Const memory and buffer size in openCL


i have some confusion in const memory in opencl. As far as i know, my current hardware supports 64k of const memory which i understood as one cannot allocate >64K const memory for a kernel, and the kernel may fail if one tries to allocate more than that. the opencl doc says that the max buffer size is 64K, which may imply that we can create multiple 64K const buffer for the kernel.

So just to test that point i created a stand alone application (linux/opencl) to test that.
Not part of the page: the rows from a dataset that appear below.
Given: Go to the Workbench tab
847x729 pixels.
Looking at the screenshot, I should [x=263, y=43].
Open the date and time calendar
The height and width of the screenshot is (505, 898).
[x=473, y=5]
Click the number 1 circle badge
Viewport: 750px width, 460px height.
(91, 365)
clGetDeviceInfo with CL_DEVICE_MAX_CONSTANT_BUFFER_SIZE returned 65536 bytes

later i created two read only buffer as

cl_mem buffer1 = clCreateBuffer(ctx, CL_MEM_READ_ONLY, max_buffer,NULL,NULL); // max_buffer = 65536
cl_mem buffer2 = clCreateBuffer(ctx, CL_MEM_READ_ONLY, max_buffer,NULL,NULL); 



//set it as kernel args
err |= clSetKernelArg(kernel, 4, sizeof(cl_mem), &buffer1);
err |= clSetKernelArg(kernel, 5, sizeof(cl_mem), &buffer2);

// write some thing into the buffers
clEnqueueWriteBuffer(cmdQ, buffer1, CL_TRUE, 0, max_buffer, buffer, 0, NULL, NULL); 
// buffer is a char* array with max_buffer size and filled with 1
clEnqueueWriteBuffer(cmdQ, buffer2, CL_TRUE, 0, max_buffer, buffer, 0, NULL, NULL);

//execute kernel

kernel code accepts these params as __constant char* buffers and adds the two and writes to an output buffer.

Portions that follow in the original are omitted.